I also like to include little tips for my team to follow. “You might want to open two browser tabs for this and then copy from one to the other.” It’s a quick tip and it makes it go a lot easier. You don’t want to keep that stuff to yourself. You want to just include everything. Over time, what it can come to is, once your team is the ones knocking out these tasks according to the procedures, then they start to improve the tasks because they’re doing it day in day out. So they’re even closer to the work than you are once you being delegating.
So you want to make sure everyone has access to, and everyone has the ability to edit the procedures and make improvements to them.
CHUCK:
Yeah, that makes sense. I also really like the idea of putting together procedures for me. Eric talked about that. Because there are things that I do that I don’t really think about it that way. I think I know how I want it done but to actually sit down and write it out. A lot of times it also just clarifies my thinking by doing that.
BRIAN:
Totally. So I see that myself as well. It just makes you better at doing your job and finding more efficient ways to do it.
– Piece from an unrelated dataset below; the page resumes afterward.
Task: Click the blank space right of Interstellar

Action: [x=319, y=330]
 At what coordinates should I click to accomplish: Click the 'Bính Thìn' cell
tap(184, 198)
Really with all of this, again, it’s about making the transition from freelancer to business owner. Even if you remain solo, it’s stepping back and working on your business rather than in your business.
Working on your business, you’re” taking on a birds-eye view, thinking about “How can we make this more efficient? How can we do things so that they’re more effective for clients and for the business?” Maybe I think about how to grow this business in the next six months or twelve months. “What are the changes that we’ll need to make in order to get there?”, rather than focusing and spending all of your time and every hour of the day thinking about, “Oh, I have this deadline to meet next week for this one client” or “I need to debug this error for this website.”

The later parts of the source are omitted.